28 . The method of claim 27 further comprising the step of squeezing a sealant into the transverse fracture farthest from the existing well to divert non-hydrocarbon fluids away from the substantially horizontal wellbore.
29 . The method of claim 27 further comprising the step of squeezing a sealant into the transverse fracture adjacent to the one farthest from the existing well to divert the injection fluid away from the wellbore to increase the reservoir coverage and pumping the injection fluid into the farthest transverse fracture.
30 . A method of increasing hydrocarbon production of an existing well from a reservoir infiltrated with a non-hydrocarbon fluid, comprising the steps of:
(a) drilling a first substantially horizontal wellbore that intersects the existing well; (b) forming a plurality of transverse fractures in the reservoir along the first substantially horizontal wellbore; (c) drilling a second substantially horizontal wellbore that intersects the existing well; (d) forming at least one transverse fracture in the reservoir along the second substantially horizontal wellbore; (e) sealing the at least one transverse fracture formed along the second substantially horizontal wellbore; and (f) draining the hydrocarbons into the plurality of transverse fractures formed along the first substantially horizontal wellbore.
31 . The method of claim 30 further comprising the step of injecting a fluid into the reservoir through a toe portion of the second substantially horizontal wellbore to sweep the hydrocarbons toward the plurality of transverse fractures formed along the first horizontal wellbore.
32 . The method of claim 30 further comprising the step of lining the first and second substantially horizontal wellbores with a casing string.
33 . The method of claim 32 wherein the casing string is cemented to sidewalls of the first and second substantially horizontal wellbores.
34 . The method of claim 30 wherein the transverse fractures in steps (b) and (d) are formed using a hydra jetting tool.
35 . The method of claim 34 wherein the hydra jetting tool forms each fracture one at a time.

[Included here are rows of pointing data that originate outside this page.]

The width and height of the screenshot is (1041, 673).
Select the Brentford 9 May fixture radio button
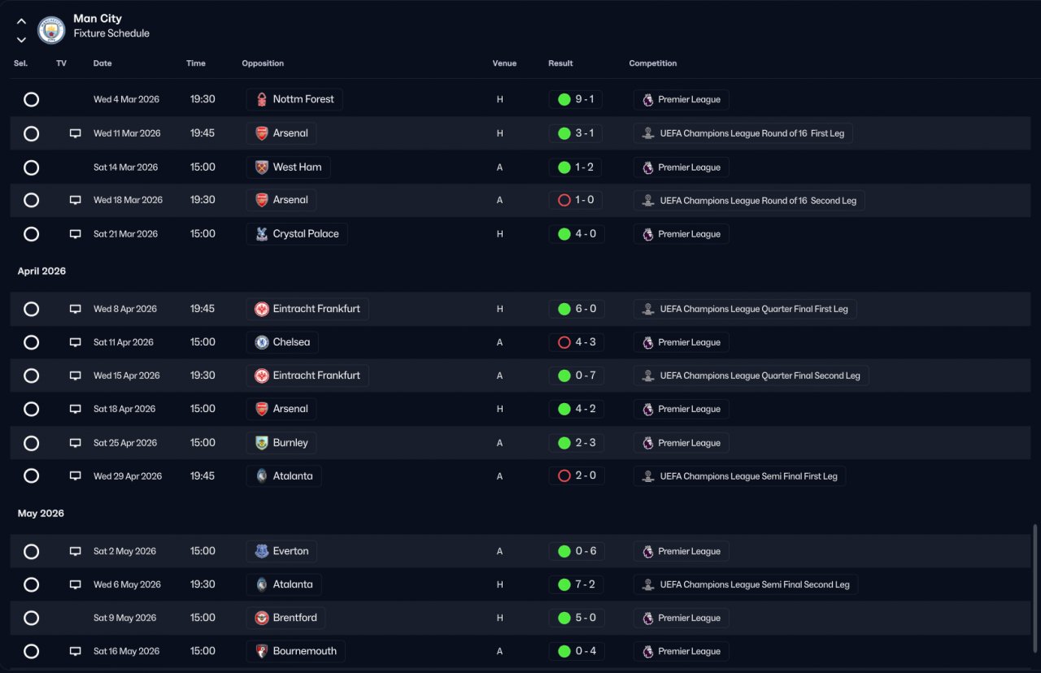[31, 618]
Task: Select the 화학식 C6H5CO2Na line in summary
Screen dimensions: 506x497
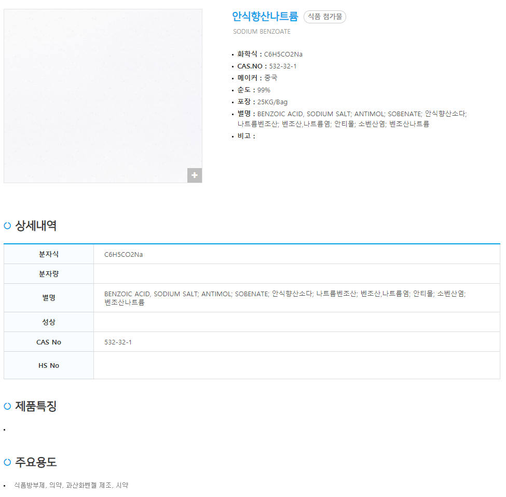Action: click(x=270, y=54)
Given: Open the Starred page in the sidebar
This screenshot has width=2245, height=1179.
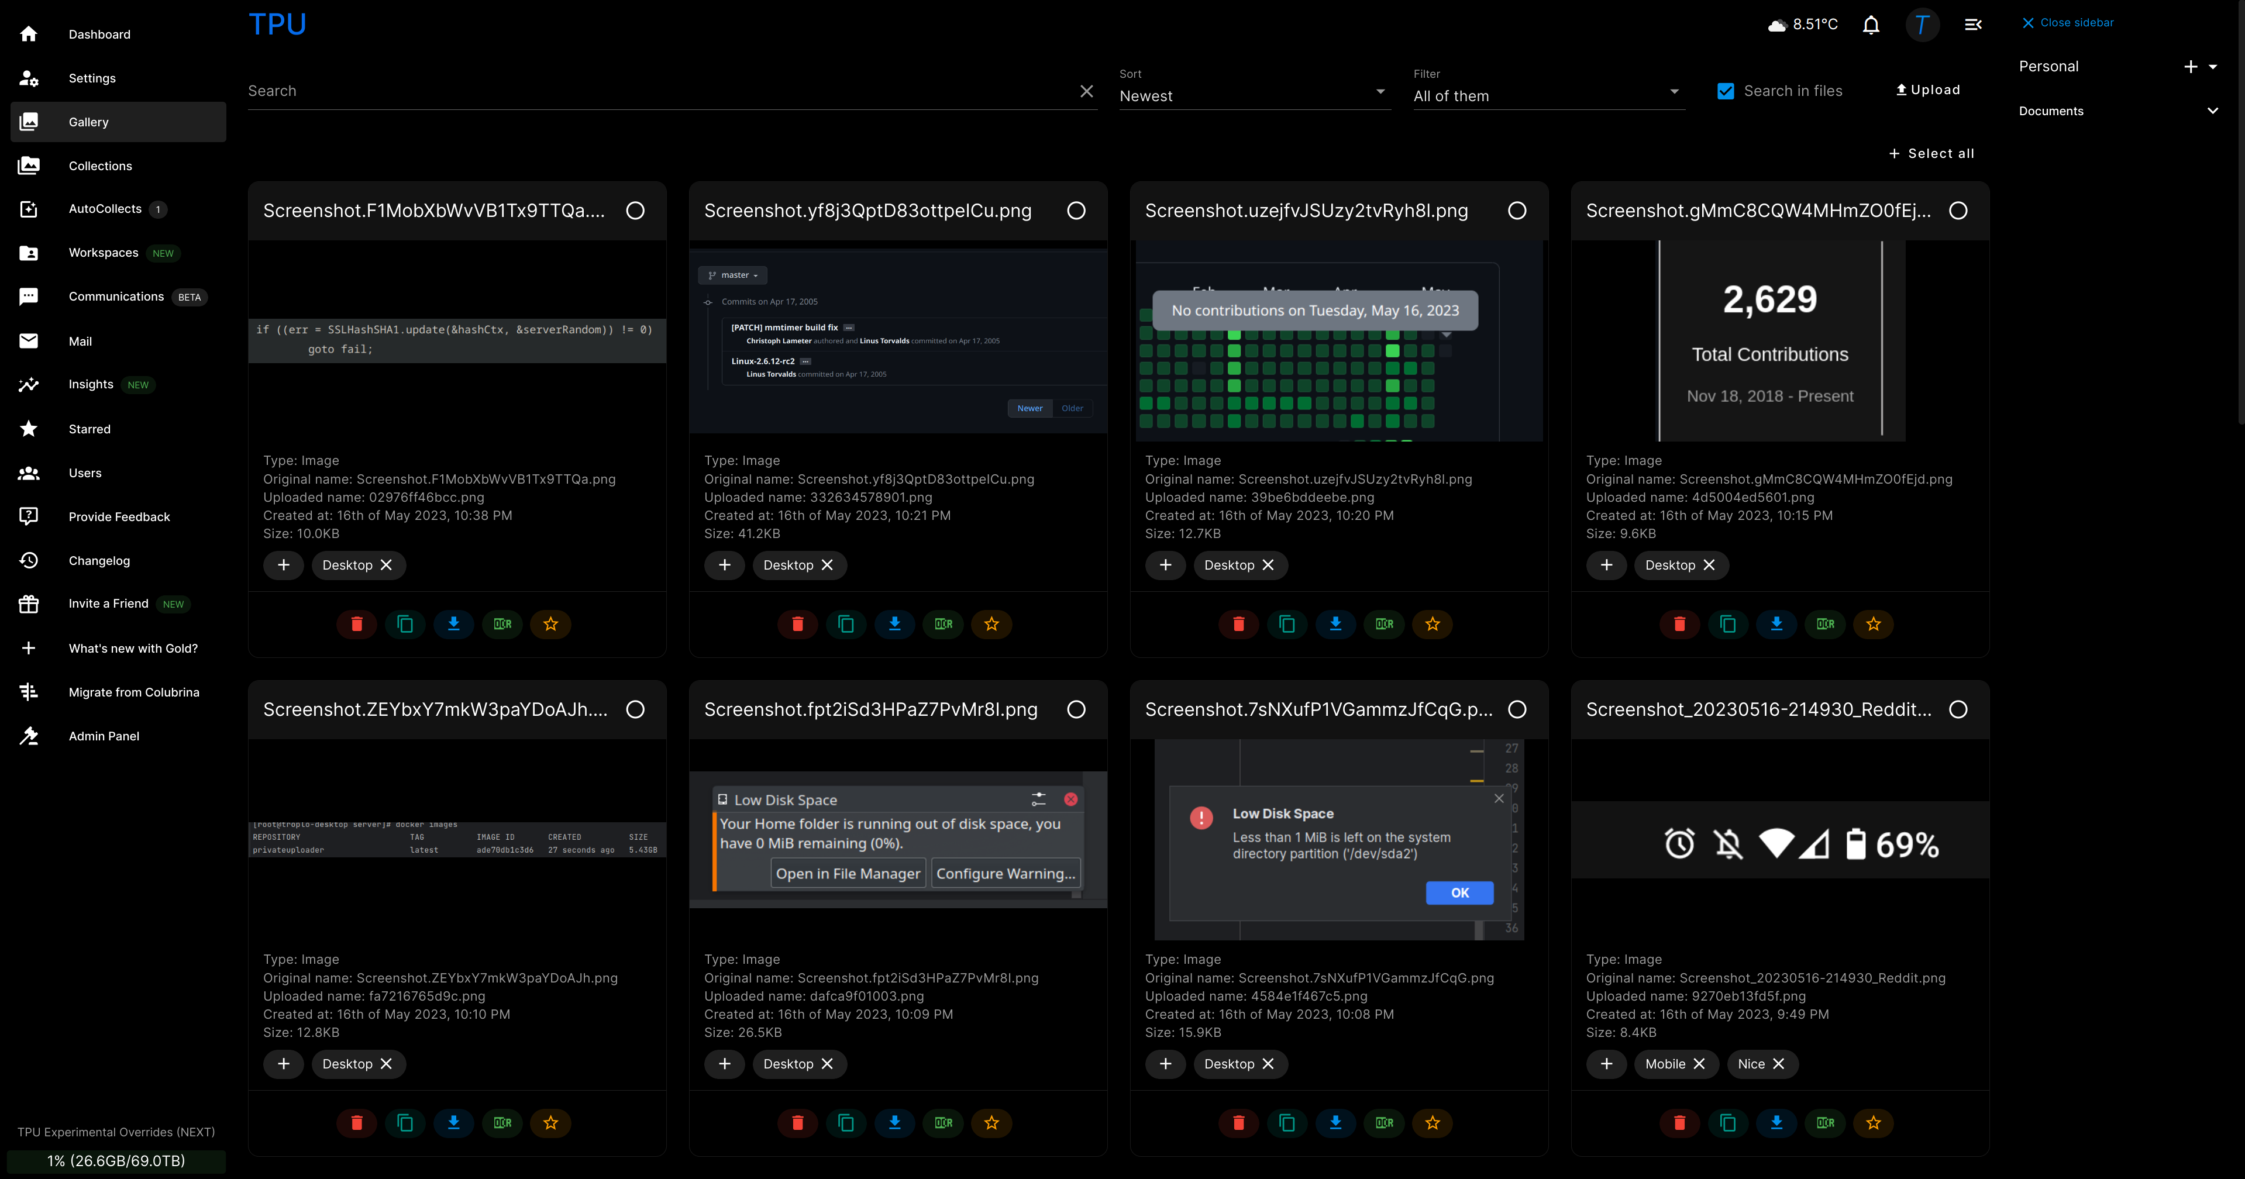Looking at the screenshot, I should (90, 429).
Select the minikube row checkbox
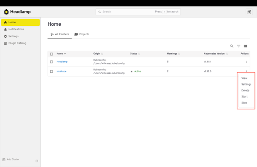This screenshot has width=257, height=167. (51, 71)
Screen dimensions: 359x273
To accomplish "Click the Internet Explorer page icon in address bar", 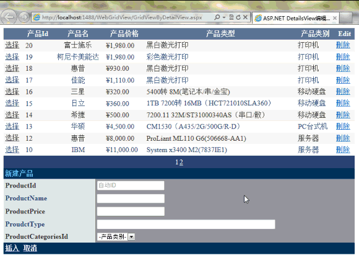I will pyautogui.click(x=37, y=17).
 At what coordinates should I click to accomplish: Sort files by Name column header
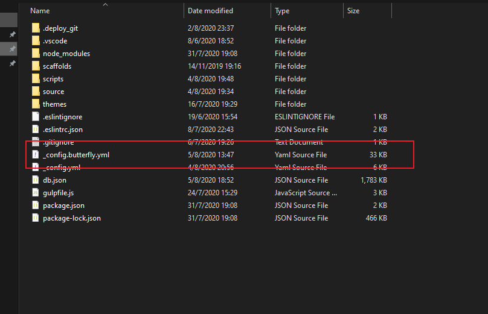pos(40,11)
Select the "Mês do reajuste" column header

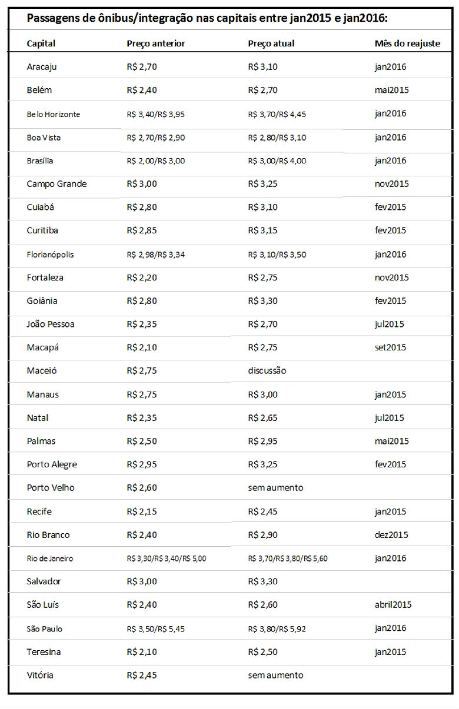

36 . The method of claim 35 wherein the hydra jetting tool forms transverses fracture in the first and second substantially horizontal wellbores by: (i) positioning the hydra jetting tool in the substantially horizontal wellbore being fractured at the location where the transverse fracture is to be formed; (ii) perforating the reservoir at the location where the transverse fracture is to be formed; and (iii) injecting a fracture fluid into the perforation at sufficient pressure to form a transverse fracture along the perforation.
37 . The method of claim 30 wherein the plurality of transverse fractures in step (b) are formed by staged fracturing.
38 . The method of claim 37 wherein the staged fracturing is performed by: (i) detonating a charge in the first substantially horizontal wellbore at the location where a transverse fracture is to be formed so as to form a perforation in the reservoir at that location; (ii) pumping a fracture fluid into the perforation at sufficient pressure to propagate the transverse fracture; (iii) installing a plug in the first substantially horizontal wellbore uphole of the transverse fracture; (iv) repeating steps (i) through (iii) until the desired number of transverse fractures have been formed; and (v) removing the plugs following the completion of step (iv).
39 . The method of claim 30 wherein the plurality of transverse fractures in step (b) are formed using a limited entry perforation and fracture technique.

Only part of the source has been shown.